The calculation of percentage of beneficial ownership in Item 11 of pages 2, 3 and 4 of this Schedule was derived from the issuer’s Form 10-Q filed with the Securities and Exchange Commission on May 6, 2019, in which the issuer stated that the number of shares of its common stock outstanding as of May 6, 2019 was 80,519,430 shares.

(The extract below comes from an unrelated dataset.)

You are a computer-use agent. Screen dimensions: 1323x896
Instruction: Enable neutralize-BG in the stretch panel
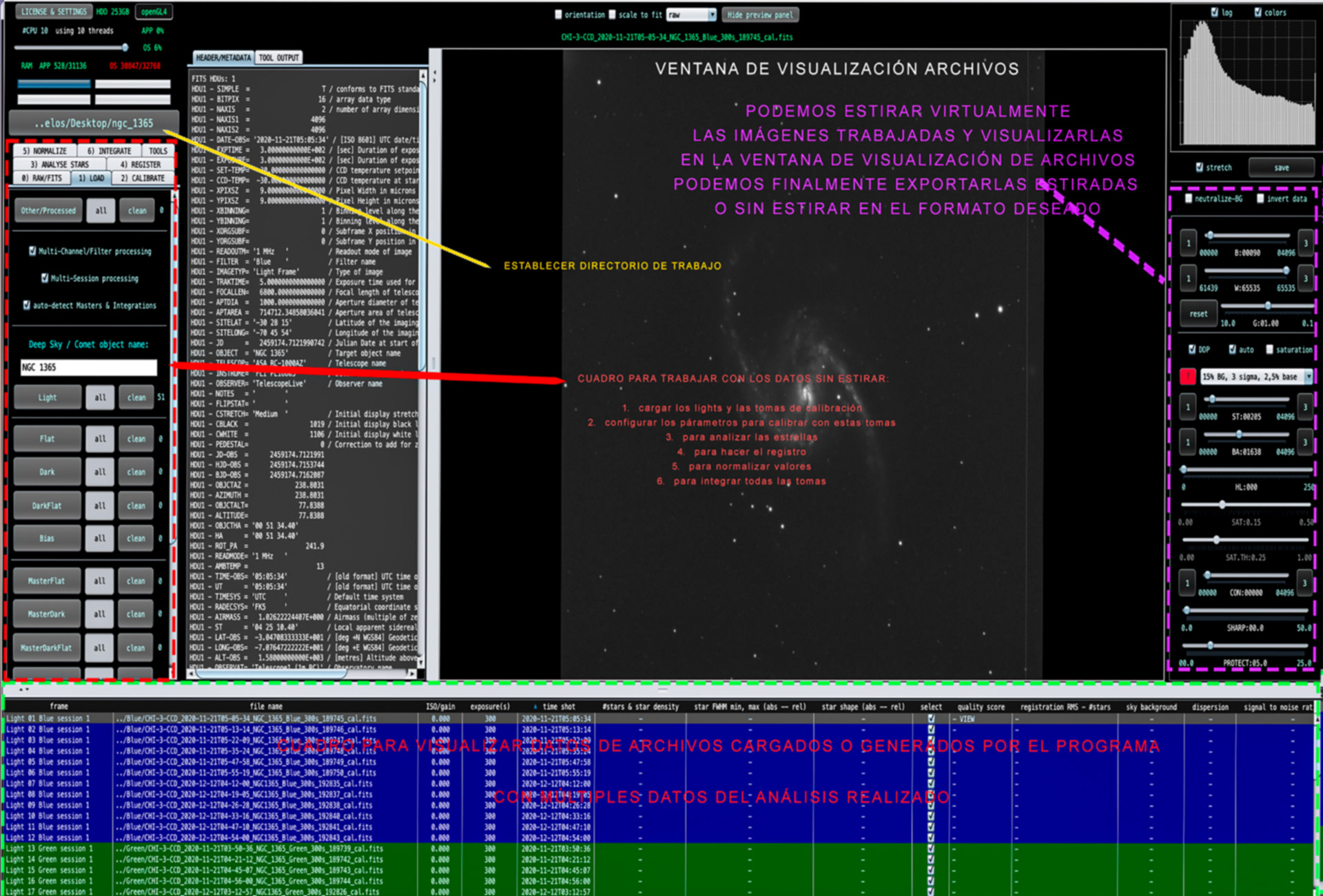[1189, 198]
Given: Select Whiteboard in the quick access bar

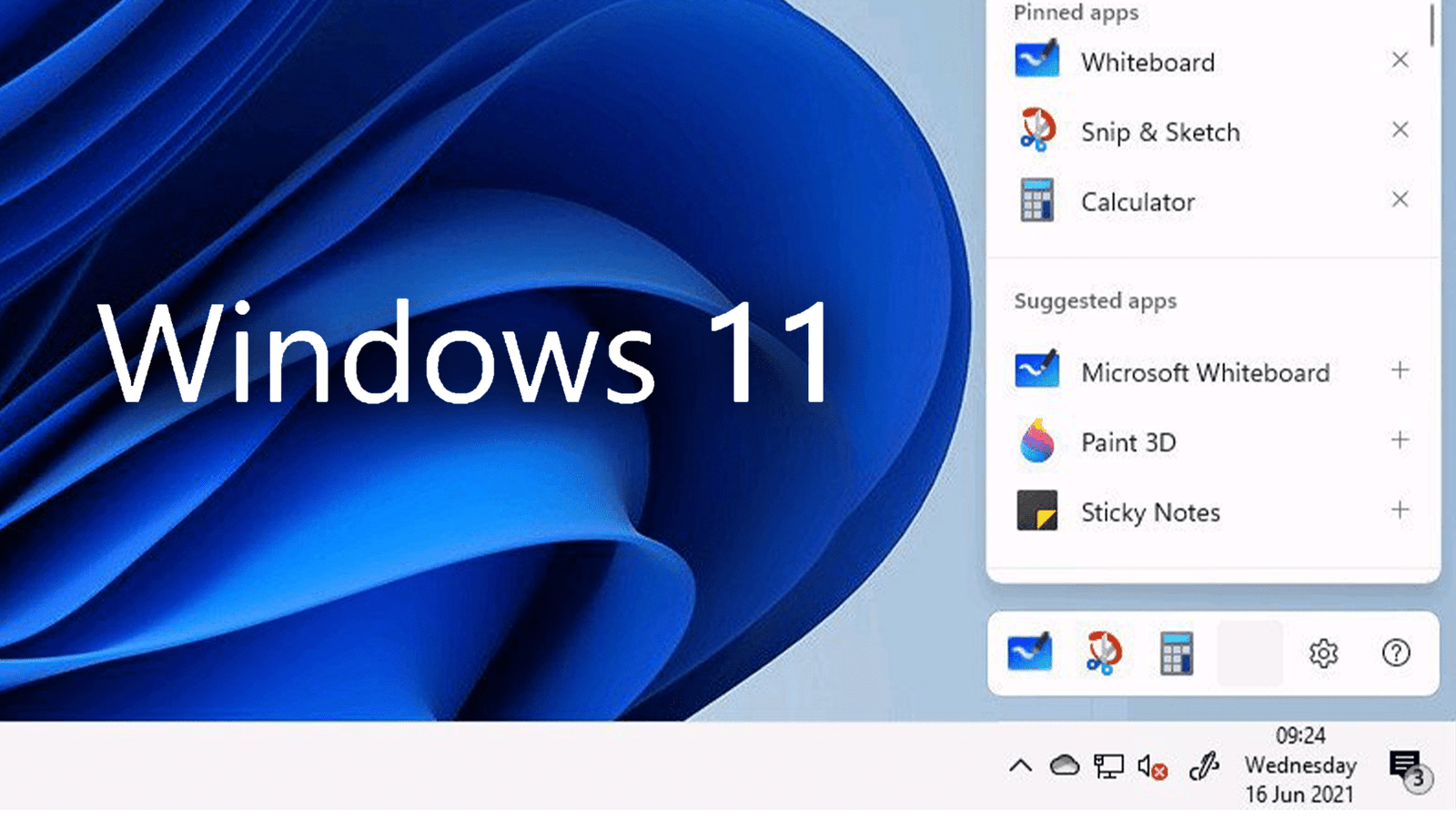Looking at the screenshot, I should (x=1031, y=653).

Pursuant to Rule 13d-3(d)(1)(i), the Securities underlying the convertible notes held by the Funds have been added to the Issuer’s total number of shares outstanding, for a total of 84,922,830 shares outstanding for purposes of calculating each of the Reporting Persons’ beneficial ownership percentage, with the exception of Steelhead Pathfinder, for which Steelhead Pathfinder’s holdings have been added to the total outstanding for purposes of calculating its beneficial ownership percentage.

Item 5. Ownership of Five Percent or Less of a Class.

Not applicable.

Item 6. Ownership of More Than Five Percent on Behalf of Another Person.

Not applicable.

Item 7. Identification and Classification of the Subsidiary Which Acquired the Security Being Reported on By the Parent Holding Company or Control Person.

Not applicable.

Item 8. Identification and Classification of Members of the Group.

Not applicable.

Item 9. Notice of Dissolution of Group.

Not applicable.

 

Item 10. Certifications.

By signing below I certify that, to the best of my knowledge and belief, the securities referred to above were acquired and are held in the ordinary course of business and were not acquired and are not held for the purpose of or with the effect of changing or influencing the control of the issuer of the securities and were not acquired and are not held in connection with or as a participant in any transaction having that purpose or effect.

 

Signature

After reasonable inquiry and to the best of my knowledge and belief, I certify that the information set forth in this statement is true, complete and correct.

Dated:  June 6, 2019

STEELHEAD PARTNERS, LLC

By: /s/ Brent E. Binge

Brent E. Binge, General Counsel

 

 

STEELHEAD PATHFINDER MASTER, L.P.
By: Steelhead Partners, LLC, its Investment Manager

By: /s/ Brent E. Binge

Brent E. Binge, General Counsel

 

 

SCOTT BRADLEY SCHAEFER

/s/ Brent E. Binge

Brent E. Binge, Attorney-In-Fact for Scott Bradley Schaefer*

 

*Power of Attorney was previously filed with the SEC as Exhibit 2 to Amendment No. 4 to the Schedule 13D filed by Steelhead Partners, LLC with respect to Gold Reserve Inc. on March 27, 2019.

 

 

 

 

 

EXHIBIT LIST

Exhibit A Joint Filing Undertaking

 

 

EXHIBIT A

JOINT FILING UNDERTAKING

The undersigned, being authorized thereunto, hereby execute this agreement as an exhibit to this Schedule 13G to evidence the agreement of the below-named parties, in accordance with rules promulgated pursuant to the Securities Exchange Act of 1934, to file this Schedule, as it may be amended, jointly on behalf of each of such parties.

Dated:  June 6, 2019

STEELHEAD PARTNERS, LLC

By: /s/ Brent E. Binge

Brent E. Binge, General Counsel

 

 

STEELHEAD PATHFINDER MASTER, L.P.
By: Steelhead Partners, LLC, its Investment Manager

By: /s/ Brent E. Binge

Brent E. Binge, General Counsel

 

 

SCOTT BRADLEY SCHAEFER

/s/ Brent E. Binge

Brent E. Binge, Attorney-In-Fact for Scott Bradley Schaefer*

 

*Power of Attorney was previously filed with the SEC as Exhibit 2 to Amendment No. 4 to the Schedule 13D filed by Steelhead Partners, LLC with respect to Gold Reserve Inc. on March 27, 2019.